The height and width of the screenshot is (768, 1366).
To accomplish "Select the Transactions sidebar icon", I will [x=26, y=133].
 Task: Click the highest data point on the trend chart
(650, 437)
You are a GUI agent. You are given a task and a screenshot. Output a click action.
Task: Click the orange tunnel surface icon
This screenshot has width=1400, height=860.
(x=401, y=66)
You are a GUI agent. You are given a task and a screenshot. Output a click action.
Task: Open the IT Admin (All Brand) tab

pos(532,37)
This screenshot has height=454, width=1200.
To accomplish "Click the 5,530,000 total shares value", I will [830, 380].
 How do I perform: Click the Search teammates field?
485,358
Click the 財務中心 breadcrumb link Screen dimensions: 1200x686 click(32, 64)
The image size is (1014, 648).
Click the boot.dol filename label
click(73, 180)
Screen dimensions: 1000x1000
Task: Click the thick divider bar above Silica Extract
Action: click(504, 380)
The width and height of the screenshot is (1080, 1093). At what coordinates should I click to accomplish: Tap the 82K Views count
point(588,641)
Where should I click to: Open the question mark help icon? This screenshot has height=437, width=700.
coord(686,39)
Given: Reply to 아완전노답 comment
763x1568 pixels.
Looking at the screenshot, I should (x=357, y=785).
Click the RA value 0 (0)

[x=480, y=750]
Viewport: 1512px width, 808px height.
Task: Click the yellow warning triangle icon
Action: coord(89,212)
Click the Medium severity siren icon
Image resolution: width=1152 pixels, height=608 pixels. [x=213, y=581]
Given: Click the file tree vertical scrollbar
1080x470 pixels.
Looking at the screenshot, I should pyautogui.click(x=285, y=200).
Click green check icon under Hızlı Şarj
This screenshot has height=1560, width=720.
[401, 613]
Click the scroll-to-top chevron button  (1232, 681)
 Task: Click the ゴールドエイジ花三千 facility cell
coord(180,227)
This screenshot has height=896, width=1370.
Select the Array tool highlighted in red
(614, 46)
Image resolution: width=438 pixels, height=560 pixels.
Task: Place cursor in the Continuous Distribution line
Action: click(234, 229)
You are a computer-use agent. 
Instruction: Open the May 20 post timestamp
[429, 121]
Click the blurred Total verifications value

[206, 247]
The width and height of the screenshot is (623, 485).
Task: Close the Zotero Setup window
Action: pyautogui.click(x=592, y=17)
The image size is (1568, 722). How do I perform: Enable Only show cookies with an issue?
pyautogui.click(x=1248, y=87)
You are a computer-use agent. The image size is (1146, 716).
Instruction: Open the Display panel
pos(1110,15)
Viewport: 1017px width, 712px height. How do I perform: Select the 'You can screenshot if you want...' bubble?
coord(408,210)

┄┄┄┄┄┄┄┄┄┄┄┄┄┄┄┄┄┄┄┄

Problem to solve: All lines from the one with "Instruction: Open the Display panel" through the end of the data must be repeated exactly, and nothing else may be repeated.

Exercise output:
Instruction: Open the Display panel
pos(1110,15)
Viewport: 1017px width, 712px height. How do I perform: Select the 'You can screenshot if you want...' bubble?
coord(408,210)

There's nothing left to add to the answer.